Proyecto educativo

La pretensión del proyecto educativo del Seminario Diocesano posee el objetivo fundamental de ayudar a “formar los futuros presbíteros diocesanos seculares que la Iglesia necesita y espera” tal y como afirma el Ideario marcado por el mismo Seminario, basándose mayoritariamente en la Pastores Dabo Vobis.

El presente proyecto educativo mantiene el recorrido en tres etapas, guardando cada una de ellas progresividad respecto a las demás dentro de todo el proceso. Al mismo tiempo, cada etapa tiene su entidad propia, que viene definida por el objetivo global. En este sentido, se trabaja con tres objetivos globales:

Primera etapa: “Objetivar y verificar la opción vocacional al ministerio presbiteral”
Segunda etapa: “Asimilar e identificarse personalmente con el ser ministerial del presbítero diocesano secular”
Tercera etapa: “Completar en la praxis el proceso de identificación con el ministerio presbiteral”

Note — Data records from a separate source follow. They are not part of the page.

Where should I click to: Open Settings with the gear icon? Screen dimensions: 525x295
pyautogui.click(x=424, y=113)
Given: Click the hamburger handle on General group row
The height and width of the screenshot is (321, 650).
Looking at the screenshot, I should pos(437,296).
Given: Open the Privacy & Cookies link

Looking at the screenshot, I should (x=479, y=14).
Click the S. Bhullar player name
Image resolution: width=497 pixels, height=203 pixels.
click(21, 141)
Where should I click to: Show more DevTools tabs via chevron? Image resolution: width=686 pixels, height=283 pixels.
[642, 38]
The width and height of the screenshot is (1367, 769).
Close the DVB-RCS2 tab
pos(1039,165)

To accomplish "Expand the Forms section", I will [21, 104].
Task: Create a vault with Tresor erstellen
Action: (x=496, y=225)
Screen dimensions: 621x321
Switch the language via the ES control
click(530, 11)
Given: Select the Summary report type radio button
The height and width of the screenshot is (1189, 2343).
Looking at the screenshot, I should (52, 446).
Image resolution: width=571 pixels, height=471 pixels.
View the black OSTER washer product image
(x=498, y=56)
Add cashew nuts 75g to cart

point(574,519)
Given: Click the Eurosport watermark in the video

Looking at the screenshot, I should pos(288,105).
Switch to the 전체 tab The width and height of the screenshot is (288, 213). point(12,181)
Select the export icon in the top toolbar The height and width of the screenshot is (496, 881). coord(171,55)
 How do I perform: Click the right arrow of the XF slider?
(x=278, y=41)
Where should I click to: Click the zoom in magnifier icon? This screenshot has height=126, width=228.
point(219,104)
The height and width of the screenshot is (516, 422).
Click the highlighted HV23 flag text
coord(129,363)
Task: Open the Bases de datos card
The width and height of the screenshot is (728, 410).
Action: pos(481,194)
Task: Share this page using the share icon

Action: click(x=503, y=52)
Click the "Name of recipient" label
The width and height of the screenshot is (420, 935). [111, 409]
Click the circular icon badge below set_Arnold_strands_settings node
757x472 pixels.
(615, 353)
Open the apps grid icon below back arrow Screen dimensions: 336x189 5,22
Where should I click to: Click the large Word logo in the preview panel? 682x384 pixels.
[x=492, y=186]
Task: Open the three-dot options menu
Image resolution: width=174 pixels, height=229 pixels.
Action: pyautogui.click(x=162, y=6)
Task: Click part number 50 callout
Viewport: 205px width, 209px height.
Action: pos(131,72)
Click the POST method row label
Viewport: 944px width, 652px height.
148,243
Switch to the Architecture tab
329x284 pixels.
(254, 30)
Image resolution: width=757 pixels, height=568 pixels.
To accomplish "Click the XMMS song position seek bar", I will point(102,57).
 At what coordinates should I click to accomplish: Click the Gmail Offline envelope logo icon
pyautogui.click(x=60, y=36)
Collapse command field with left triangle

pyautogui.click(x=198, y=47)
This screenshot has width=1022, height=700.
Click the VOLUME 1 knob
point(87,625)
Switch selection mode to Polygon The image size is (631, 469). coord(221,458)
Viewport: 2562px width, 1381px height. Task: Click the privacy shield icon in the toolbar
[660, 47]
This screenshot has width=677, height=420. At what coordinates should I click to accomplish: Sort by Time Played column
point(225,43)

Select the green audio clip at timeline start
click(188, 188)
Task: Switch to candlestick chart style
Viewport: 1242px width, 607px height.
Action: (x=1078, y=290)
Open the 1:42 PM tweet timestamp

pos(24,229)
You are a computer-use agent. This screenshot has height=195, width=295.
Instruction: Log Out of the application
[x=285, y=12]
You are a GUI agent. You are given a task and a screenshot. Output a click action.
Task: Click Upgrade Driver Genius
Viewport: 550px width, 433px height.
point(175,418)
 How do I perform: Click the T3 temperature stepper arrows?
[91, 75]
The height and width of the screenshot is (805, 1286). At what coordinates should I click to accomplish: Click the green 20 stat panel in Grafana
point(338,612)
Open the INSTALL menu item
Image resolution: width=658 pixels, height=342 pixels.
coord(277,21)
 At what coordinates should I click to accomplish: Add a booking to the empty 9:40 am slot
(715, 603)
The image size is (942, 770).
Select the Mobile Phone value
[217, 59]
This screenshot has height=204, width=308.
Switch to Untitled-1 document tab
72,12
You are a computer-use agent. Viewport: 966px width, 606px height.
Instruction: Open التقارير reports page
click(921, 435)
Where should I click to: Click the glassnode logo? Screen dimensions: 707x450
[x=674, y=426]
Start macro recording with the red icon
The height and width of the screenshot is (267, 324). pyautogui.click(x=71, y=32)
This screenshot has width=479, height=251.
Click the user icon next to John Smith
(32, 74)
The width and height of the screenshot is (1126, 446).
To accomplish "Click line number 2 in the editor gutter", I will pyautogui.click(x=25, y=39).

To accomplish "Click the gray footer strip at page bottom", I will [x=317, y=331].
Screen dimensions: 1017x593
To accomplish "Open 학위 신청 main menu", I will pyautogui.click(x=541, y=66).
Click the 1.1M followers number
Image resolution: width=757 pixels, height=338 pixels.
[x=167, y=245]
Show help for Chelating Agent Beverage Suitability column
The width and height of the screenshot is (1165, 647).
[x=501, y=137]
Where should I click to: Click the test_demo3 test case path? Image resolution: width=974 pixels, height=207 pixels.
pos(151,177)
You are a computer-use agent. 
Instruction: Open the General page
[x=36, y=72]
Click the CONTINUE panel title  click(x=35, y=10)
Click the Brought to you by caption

Cada objetivo global se desarrolla en diversos objetivos específicos, en referencia a las cinco dimensiones de la formación: humana, espiritual, intelectual, apostólica y comunitaria. Además, de los objetivos el proyecto educativo propone medios con la intención de ir realizando los objetivos establecidos.

Del mismo modo, en cada etapa se especifican también unos criterios de paso que orientan la progresión a la siguiente etapa.

Algunas de las razones a destacar por las cuales el proceso educativo es dividido en tres etapas son:

  • la necesaria progresividad educativa como criterio pedagógico fundamental;
  • la progresividad de la propia maduración humana, en tanto que las edades de los seminaristas suelen coincidir en sus exigencias formativas con los diversos niveles indicados en el progreso educativo;
  • la necesidad de que la formación intelectual tenga un proceso escalonado de asimilación de contenidos y reflexión de los mismos;
  • la necesidad de ir asimilando una vivencia y una práctica espiritual propia del presbiterado;
  • el dinamismo pastoral que se necesita en nuestra Iglesia, para llevar a cabo en la sociedad una acción evangelizadora realista.

En cuanto a la duración de las etapas de formación, de una manera orientativa, constan de dos años la primera, tres la segunda (coincidiendo estas dos con los años de estudio, tanto de filosofía, la primera, como teología la segunda) y finalmente dos años la tercera etapa. Por consiguiente, el proceso educativo dura aproximadamente de siete años, salvando las excepciones que se consideren oportunas atendiendo al criterio de personalización.

Es importante recalcar que todo el proceso mira hacia una inserción realista y con garantías en el presbiterio diocesano, para realizar, junto con el Obispo de la Diócesis, la tarea evangelizadora, en el territorio de Bizkaia.